1. 2010 türkiye anayasa değişikliği referandumu 'nda evet oyu % 57.88. oy oranını düşünürken yetmez ama evetçileri de akılda tutmakta fayda var.

    2014 türkiye cumhurbaşkanlığı seçimi'nde tayyip erdoğan'ın aldığı oy %51.79 iken seçime katılım oranı %74'ün biraz üzerinde. diğer adayların seçmene ne kadar hitap ettiğini de bu katılım oranına bakarken akla getirmek gerek.

    o yıllarda ekonomik veriler bugün içinde bulunduğumuz durumdan daha kötü değildi.

    16 nisan için umut besleyebilecek bir çok neden, bir çok veri var aslında...yeter ki oyunuzu kullanın, sonra da sahip çıkın; ki hayırlısı olsun.
    mesut
  2. korkut boratav'ın şu yazısını kesinlikle okumanızı tavsiye ederim.

    korkut hoca hem önümüze konulan seçeneğin ne olduğunu cevaplıyor hem de ikibinlerin ortasından bu yana yürütülen mücadeleleri çok güzel özetliyor.

    "...anayasa referandumunda bizlere aslında iki soru sorulmaktadır.

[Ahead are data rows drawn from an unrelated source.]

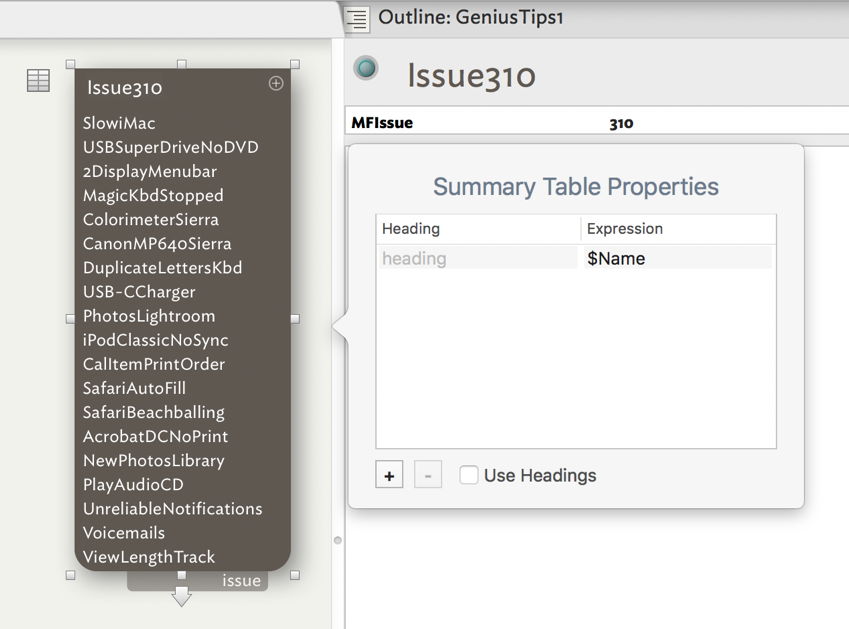
Task: Click the issue prototype tab below container
Action: pos(241,581)
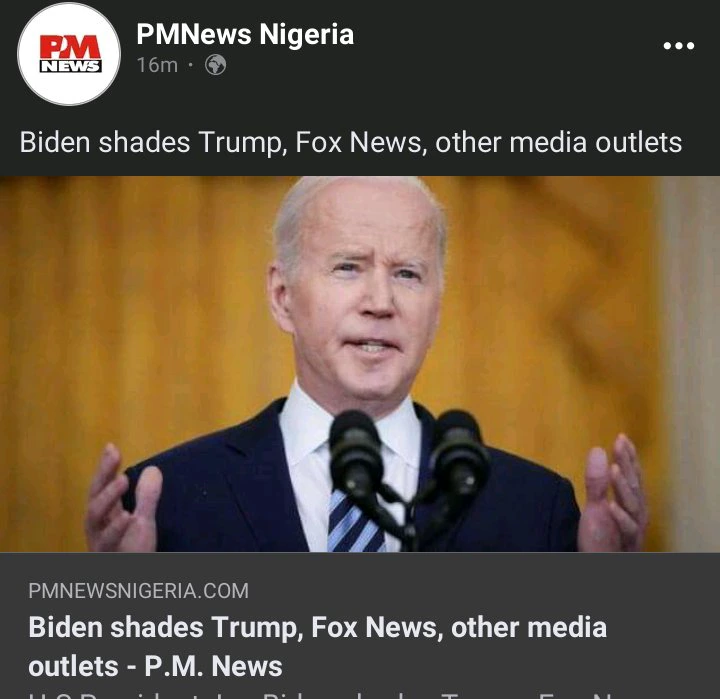Tap the separator dot beside the 16m timestamp
Screen dimensions: 720x699
point(190,65)
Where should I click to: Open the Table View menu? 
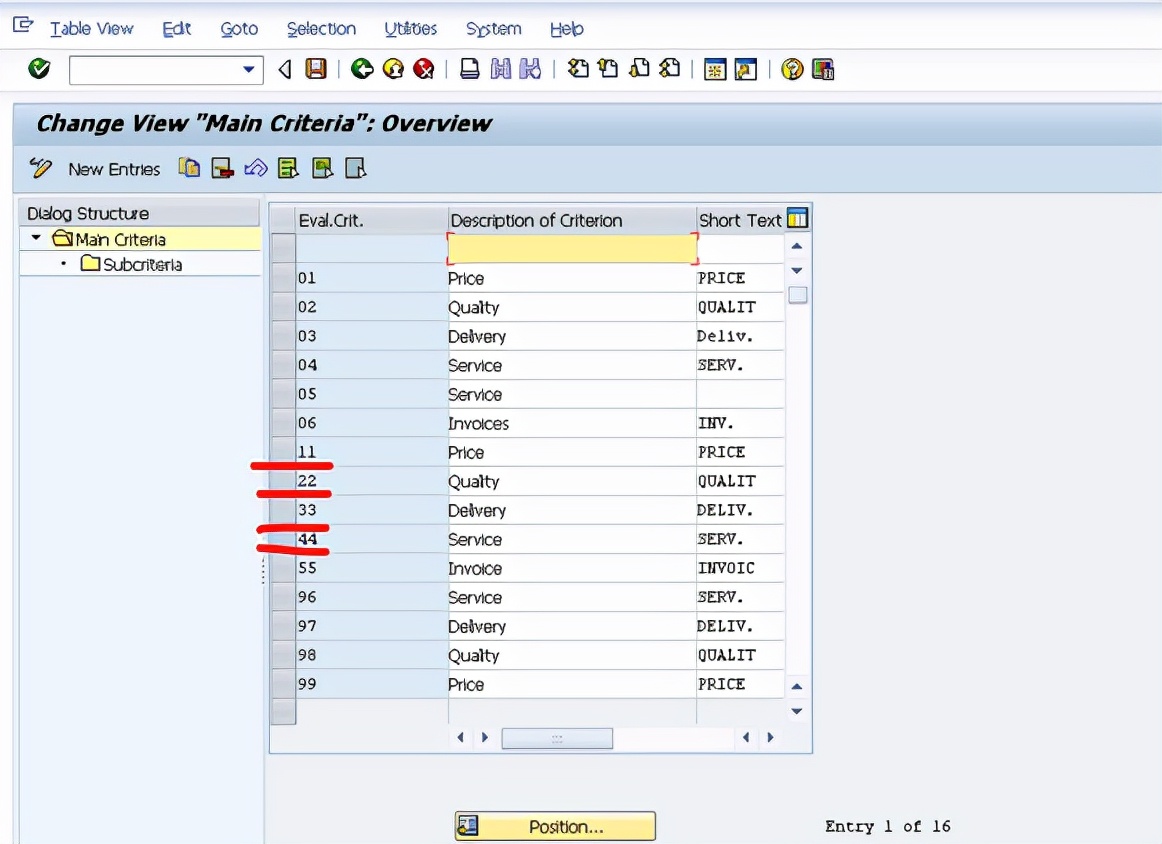point(91,29)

    Birinci olarak İslamcı bir rejime geçişin hızlandırılmasını kabul ediyor muyuz? İkinci olarak, Türkiye’yi yönetecek olan Cumhurbaşkanı’na sınırsız dokunulmazlık sağlanmasını kabul ediyor muyuz?
    ...
    17 Nisan İslamcı faşizme sürüklenmeyi frenleyecek önemli bir dönüm noktası olabilir. Her şey, cumhuriyetçi blokun algılama düzeyine ve katılımına bağlı görünüyor."
    mesut
  3. korkut boratav'ın şu yazısını referandum tarihine günler kala yapılmış önemli bir değerlendirme olarak gördüğümden daha önce de paylaşmıştım. @karanlık adam arkadaşın (bkz: korkut boratav/#206825) yorumu üzerinden tartışmanın güzel olacağını düşünüyorum:

    kısaca, dilim döndüğünce ben de bu yazıdan ve genel olarak bu referandum saçmalığından ne anladığımı sade şekilde anlatmaya çalışayım:

    1- korkut hoca bahsi geçen yazısında @karanlık Adam'ın bahsettiği şekilde "türkiye, cumhuriyetçiler ve islamcılar dediği iki büyük kampın siyasi mücadele alanına dönmüş durumda" tespiti yapmış değil, aksine iktidar partisinin ülkeyi Müslüman kardeşler tipi bir rotaya sokmak için bu başkanlık hamlesini yaptığını anlatmakta. hatta bu tespiti yaparken Anadolu Müslümanlığı ile siyasal islam arasındaki makasın daraltılarak, rejim değiştirilerek halkın anladığı/yaşadığı islamın /Müslümanlığın fethedilmeye çalışıldığından bahsedilmiş. bence tespit çok açık. kitlelerin korkut hocanın tespiti ile iki ayrı kampa çuvallanması söz konusu değil, bizzat iktidar partisinin islam şemsiyesi altında çuvallamaya çalıştığı kitleler için ne yapılmalı sorusu sorulmakta. önümüzdeki önemli sorulardan biridir bence.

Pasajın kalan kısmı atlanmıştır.